Figure AI is pursuing this strategy with its initiative, Project Go-Big. By partnering with Brookfield properties to record human behaviors across thousands of residential units, Figure is essentially building "YouTube for Robotics"—a massive, diverse corpus of human navigation and manipulation data to train their Helix model.
Approach III: Teleoperation Ground Truth
While Approach II teaches the robot what to do, only teleoperation teaches it how to do it safely. This is the "last mile" of reliability that simulation and video cannot solve because they lack proprioception—the sensory feedback of weight, resistance, and slippage.
The winning strategy here is not 1:1 remote control, but Shared Autonomy and Action Chunking. In this model, the robot executes the high-level plan learned from human video autonomously. Then, a human teleoperator only intervenes when the model's confidence drops, piloting the robot through that specific bottleneck. The system then records this intervention as a high-quality "Action Chunk"—a precise sequence of joint movements—which is fed back into the model to close the failure mode.

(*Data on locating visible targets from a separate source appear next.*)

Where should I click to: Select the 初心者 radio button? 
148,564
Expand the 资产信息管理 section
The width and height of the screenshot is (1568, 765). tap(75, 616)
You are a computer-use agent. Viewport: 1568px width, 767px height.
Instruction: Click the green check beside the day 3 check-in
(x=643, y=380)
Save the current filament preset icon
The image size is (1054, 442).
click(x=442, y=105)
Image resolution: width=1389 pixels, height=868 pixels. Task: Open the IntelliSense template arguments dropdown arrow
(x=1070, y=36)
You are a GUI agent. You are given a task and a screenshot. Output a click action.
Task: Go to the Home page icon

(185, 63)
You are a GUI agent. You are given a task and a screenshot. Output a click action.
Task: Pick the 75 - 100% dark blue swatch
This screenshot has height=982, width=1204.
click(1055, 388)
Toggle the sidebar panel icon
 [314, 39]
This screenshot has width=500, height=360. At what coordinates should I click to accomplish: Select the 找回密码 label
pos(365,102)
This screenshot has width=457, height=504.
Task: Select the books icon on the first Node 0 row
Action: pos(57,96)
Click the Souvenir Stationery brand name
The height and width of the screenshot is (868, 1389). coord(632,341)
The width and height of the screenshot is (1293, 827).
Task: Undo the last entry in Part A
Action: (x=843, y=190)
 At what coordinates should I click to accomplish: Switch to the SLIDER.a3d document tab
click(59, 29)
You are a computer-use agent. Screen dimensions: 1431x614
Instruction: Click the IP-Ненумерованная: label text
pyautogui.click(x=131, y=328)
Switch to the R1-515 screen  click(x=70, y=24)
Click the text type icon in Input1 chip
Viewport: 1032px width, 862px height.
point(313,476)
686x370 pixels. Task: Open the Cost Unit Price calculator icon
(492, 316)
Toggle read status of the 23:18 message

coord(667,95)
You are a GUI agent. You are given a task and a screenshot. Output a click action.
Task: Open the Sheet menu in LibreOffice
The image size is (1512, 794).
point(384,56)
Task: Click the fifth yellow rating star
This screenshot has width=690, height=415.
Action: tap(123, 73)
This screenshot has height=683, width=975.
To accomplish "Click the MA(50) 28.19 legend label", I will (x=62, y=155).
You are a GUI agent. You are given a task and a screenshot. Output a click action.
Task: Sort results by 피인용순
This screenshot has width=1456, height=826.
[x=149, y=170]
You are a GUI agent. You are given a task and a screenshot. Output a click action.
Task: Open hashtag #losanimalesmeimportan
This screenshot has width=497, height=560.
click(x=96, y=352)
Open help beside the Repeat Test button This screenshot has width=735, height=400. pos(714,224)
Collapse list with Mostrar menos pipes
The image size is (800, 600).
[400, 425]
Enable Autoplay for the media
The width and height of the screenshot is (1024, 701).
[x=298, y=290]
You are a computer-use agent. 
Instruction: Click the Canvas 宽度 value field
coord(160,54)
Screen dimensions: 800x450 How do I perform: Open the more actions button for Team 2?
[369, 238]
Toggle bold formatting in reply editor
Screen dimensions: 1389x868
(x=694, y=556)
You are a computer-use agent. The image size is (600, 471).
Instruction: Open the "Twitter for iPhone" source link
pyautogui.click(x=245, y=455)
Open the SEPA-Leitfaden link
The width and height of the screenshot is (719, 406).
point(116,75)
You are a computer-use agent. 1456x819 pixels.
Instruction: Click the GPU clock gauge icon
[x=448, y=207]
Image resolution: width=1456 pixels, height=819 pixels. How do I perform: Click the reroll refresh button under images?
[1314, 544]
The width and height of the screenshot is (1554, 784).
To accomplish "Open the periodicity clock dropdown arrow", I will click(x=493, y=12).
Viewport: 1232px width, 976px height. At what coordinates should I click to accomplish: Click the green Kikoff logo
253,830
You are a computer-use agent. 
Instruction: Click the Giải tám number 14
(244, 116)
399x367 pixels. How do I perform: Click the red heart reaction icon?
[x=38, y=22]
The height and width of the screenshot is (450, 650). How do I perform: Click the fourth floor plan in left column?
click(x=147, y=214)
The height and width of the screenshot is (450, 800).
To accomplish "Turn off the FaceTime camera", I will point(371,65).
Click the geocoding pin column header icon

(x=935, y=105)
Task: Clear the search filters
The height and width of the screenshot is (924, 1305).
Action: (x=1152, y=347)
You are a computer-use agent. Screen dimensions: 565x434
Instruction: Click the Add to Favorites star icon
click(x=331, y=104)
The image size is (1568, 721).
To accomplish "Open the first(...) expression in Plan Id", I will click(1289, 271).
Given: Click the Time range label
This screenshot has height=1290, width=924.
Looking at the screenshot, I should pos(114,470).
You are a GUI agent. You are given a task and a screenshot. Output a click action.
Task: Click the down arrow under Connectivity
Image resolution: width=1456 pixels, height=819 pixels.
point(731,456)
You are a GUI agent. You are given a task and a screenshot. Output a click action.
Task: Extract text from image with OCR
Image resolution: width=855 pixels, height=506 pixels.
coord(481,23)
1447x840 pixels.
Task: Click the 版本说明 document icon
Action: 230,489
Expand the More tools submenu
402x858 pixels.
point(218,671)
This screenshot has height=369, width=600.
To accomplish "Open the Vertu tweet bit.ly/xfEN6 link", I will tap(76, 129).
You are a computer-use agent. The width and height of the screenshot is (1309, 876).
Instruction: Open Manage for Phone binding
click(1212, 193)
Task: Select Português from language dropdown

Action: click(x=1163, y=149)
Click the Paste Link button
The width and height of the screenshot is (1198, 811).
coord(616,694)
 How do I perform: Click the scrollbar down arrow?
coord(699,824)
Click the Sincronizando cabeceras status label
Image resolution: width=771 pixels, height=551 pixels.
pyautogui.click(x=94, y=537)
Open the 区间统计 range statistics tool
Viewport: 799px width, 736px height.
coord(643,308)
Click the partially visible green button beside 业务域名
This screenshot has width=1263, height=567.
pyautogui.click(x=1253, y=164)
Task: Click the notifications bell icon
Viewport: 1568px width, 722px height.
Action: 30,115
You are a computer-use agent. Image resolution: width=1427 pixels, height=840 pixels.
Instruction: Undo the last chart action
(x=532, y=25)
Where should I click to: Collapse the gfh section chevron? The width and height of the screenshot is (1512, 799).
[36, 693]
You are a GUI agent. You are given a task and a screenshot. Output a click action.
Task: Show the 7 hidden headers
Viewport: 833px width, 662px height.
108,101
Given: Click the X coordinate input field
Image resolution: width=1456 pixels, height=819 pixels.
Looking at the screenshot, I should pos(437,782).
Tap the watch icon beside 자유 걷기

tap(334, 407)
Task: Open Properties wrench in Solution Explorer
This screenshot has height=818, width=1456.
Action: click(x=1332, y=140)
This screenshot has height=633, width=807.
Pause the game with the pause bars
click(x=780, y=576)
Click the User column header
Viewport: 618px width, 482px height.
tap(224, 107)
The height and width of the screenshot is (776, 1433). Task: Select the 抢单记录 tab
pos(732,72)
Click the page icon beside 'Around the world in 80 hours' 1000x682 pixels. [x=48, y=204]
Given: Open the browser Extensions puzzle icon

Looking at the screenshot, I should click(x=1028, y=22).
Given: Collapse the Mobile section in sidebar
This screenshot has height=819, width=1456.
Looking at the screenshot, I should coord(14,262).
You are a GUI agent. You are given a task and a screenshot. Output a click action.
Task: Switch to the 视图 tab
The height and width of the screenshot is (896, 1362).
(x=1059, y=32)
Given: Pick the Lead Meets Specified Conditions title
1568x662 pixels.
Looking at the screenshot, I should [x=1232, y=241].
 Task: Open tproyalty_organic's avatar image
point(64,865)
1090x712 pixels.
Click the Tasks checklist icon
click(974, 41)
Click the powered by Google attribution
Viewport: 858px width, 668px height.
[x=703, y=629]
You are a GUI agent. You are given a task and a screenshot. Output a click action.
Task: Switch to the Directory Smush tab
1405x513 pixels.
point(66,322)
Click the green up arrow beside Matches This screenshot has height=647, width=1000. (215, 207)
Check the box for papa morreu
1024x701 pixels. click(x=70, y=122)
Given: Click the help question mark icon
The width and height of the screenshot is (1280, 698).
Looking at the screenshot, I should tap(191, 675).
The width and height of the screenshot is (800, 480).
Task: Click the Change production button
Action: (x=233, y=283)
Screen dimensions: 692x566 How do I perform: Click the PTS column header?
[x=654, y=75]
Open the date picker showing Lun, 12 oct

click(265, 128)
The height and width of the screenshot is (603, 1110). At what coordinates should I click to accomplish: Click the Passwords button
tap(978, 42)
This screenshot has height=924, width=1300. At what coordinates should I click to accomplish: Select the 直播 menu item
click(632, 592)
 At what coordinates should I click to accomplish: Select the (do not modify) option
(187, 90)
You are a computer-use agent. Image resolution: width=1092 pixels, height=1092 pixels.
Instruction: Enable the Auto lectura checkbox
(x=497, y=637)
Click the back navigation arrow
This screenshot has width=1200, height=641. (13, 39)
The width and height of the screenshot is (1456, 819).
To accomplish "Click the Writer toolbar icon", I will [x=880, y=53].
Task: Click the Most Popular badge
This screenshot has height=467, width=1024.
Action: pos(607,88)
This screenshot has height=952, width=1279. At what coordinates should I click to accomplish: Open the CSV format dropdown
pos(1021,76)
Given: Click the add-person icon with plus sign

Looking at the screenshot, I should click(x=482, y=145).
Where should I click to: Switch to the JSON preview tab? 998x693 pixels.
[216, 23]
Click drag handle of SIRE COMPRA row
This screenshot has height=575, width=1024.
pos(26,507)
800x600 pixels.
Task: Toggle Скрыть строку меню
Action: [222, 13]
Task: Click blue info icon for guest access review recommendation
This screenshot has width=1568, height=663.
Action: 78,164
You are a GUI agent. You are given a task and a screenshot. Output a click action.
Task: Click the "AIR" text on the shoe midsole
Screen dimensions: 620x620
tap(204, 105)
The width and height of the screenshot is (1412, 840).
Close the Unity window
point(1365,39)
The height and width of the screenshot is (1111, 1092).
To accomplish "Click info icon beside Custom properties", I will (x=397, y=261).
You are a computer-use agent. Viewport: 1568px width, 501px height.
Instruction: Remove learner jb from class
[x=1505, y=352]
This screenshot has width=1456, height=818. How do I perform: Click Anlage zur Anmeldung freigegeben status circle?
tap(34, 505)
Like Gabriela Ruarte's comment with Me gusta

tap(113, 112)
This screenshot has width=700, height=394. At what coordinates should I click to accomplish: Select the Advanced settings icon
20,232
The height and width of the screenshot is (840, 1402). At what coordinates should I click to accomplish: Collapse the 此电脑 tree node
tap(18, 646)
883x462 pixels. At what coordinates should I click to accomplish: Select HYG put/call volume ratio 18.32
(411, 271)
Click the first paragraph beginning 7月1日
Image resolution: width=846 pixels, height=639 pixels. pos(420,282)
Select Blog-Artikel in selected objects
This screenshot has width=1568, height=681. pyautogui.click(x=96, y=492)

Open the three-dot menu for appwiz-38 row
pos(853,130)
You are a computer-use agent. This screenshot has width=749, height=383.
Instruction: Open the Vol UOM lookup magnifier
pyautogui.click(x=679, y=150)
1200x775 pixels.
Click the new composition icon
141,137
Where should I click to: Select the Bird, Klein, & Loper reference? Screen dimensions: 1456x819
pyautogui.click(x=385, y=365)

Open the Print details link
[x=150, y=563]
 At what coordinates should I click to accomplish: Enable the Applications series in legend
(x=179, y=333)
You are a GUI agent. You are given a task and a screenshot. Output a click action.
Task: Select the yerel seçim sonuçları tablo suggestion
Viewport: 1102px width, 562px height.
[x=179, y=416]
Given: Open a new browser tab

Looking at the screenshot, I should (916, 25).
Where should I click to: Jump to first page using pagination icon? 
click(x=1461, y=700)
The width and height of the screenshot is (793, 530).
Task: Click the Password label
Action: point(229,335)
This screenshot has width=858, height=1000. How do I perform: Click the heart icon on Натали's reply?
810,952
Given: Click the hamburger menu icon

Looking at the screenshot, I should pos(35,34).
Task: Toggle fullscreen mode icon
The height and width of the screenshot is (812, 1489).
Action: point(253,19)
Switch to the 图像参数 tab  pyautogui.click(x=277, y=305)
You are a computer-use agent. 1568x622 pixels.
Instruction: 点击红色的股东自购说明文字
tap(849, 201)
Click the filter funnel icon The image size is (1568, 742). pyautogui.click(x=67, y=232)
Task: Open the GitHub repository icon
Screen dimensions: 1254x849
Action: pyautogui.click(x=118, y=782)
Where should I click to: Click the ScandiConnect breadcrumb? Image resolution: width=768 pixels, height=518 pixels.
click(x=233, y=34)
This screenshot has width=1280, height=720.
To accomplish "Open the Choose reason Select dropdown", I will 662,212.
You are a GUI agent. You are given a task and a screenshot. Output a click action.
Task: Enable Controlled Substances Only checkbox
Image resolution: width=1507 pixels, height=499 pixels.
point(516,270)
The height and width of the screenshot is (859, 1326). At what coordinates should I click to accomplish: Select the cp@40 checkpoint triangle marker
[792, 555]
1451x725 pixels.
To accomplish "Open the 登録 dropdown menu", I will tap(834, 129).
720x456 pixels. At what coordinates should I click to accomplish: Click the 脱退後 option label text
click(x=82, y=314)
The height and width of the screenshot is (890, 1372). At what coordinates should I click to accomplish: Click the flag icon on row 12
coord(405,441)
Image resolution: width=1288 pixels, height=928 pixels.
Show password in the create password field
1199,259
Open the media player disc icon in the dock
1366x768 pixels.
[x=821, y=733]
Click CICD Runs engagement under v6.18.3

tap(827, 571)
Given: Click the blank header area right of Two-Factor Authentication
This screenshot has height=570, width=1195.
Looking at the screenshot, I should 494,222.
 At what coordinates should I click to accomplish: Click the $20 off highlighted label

This turns deployment into a vertical flywheel: the more robots typically fail, the more high-value "correction data" is generated. This is why integrated players like Tesla and Figure have an advantage—they own the fleet that generates the edge cases, creating a proprietary dataset of failure-and-recovery that no amount of web scraping can replicate.
Conclusion
The race to embodied AI will be won by the synthesis of these three data streams, not the dominance of one.
We view the data stack as a pyramid: simulation provides the infinite base of low-fidelity physical intuition; human video provides the massive middle layer of semantic understanding and task diversity; and teleoperation provides the razor-thin, high-value capstone of ground-truth motor control. All three are required to create a true generally-intelligent, safe, and useful embodied AI. The winners will ultimately be the companies with enough consolidated resources to vertically integrate this stack, and the willingness to compete in domains for which they may not currently be invested in.